Further similarities may be noted as the box resembles the notion of the tamatebako box recorded in the folk-narrative of Urashima Tarō. In the legend, the box is issued to Urashima by the deity Otohime and opening it caused the bearer thereof to age rapidly.

Red hair

In Japanese culture red hair was connected to demons [Japanese: yokai], such as the oni Shuten-dōji, the akagami, the illusion of a young and beautiful red-haired woman who lures humans to their deaths, and the shojo, female youkai who have long red hair and live near the ocean.

To the Japanese people European foreigners, were known as red-haired barbarians. The woman's hair being described as red therefore further signifies her "otherness".

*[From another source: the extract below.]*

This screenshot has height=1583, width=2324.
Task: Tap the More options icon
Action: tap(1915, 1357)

In 1803, when this incident is said to have taken place, the Dutch were the only European foreigners allowed to enter Japan (in a limited capacity), which meant that Dutch men were allowed to exist on Dejima island, a man-made island which wasn't legally classed as part of Japan for trading purposes with the Dutch. Tanaka nevertheless speculates that the Utsuro-bune might have been a shipwreck of a European vessel and the mysterious woman was a passenger. and that it became tied in with earlier Utsuro-bune legends.

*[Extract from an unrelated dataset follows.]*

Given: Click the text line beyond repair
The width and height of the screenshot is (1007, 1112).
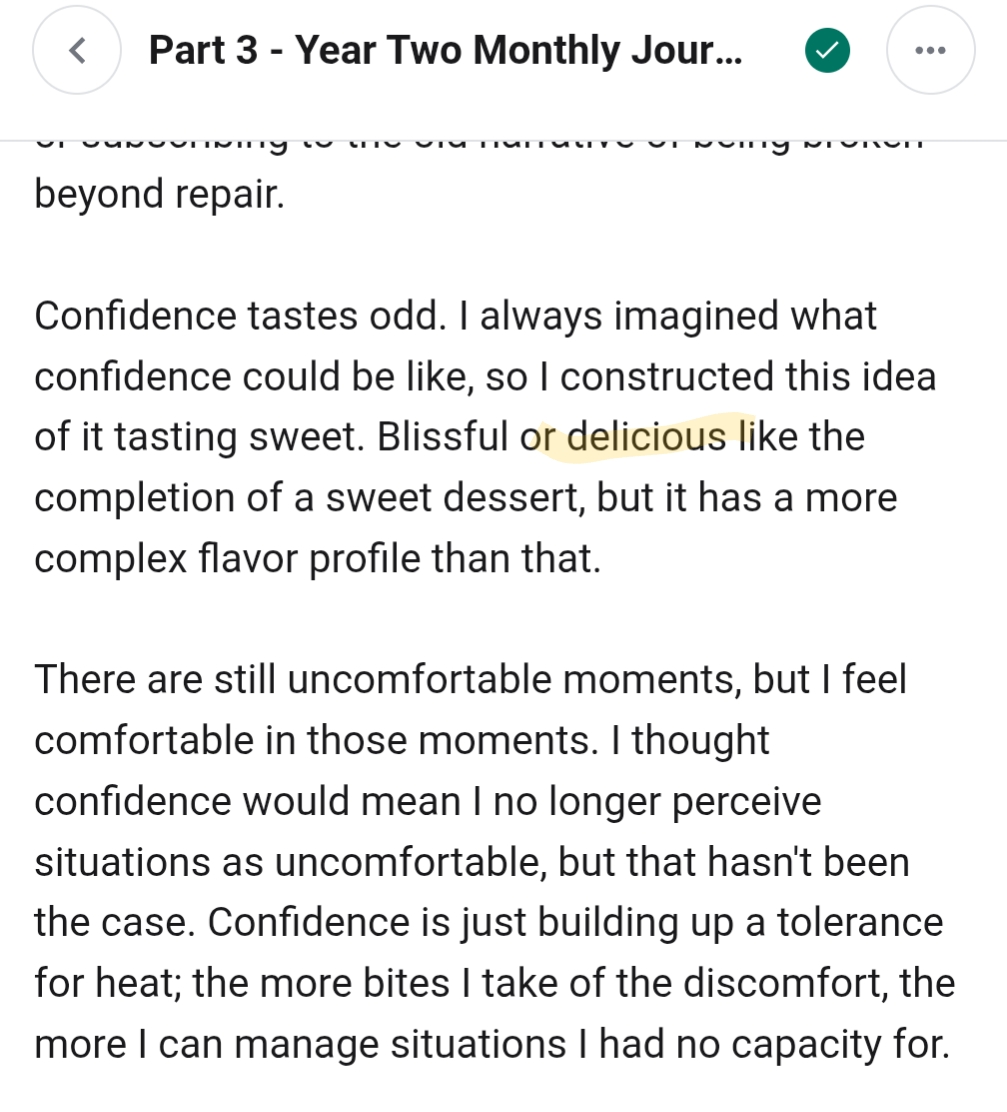Looking at the screenshot, I should click(x=160, y=194).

In Hokota city, Ibaraki prefecture a playground was built based on the illustration of the Utsuro-bune.

=== Exhibitions ===
In 2017, Mori Art Museum held an exhibition called “The Universe and Art” where visitor could view an Utsuro-bune historical document. (Manjudō, the strange boat drifted ashore on fief of Lord Ogasawara.) The venue also had Swiss manufacturer Sigg to create gift items for them, one of the items being a donburi rice bowl in the shape of the Utsuro-Bune and when you remove the lid you find the figure of the mysterious woman inside.

In 2023, an exhibition about the Utsuro-bune called “Fushigi Yuugi Utsuro-bune” (Mysterious world of the Utsuro-bune) was showcased in Mito, Ibaraki Prefecture at the Joyo City History and Folklore Museum. Visitors were able to view historical documents as well as depictions of the Utsuro-bune created by ceramic artists.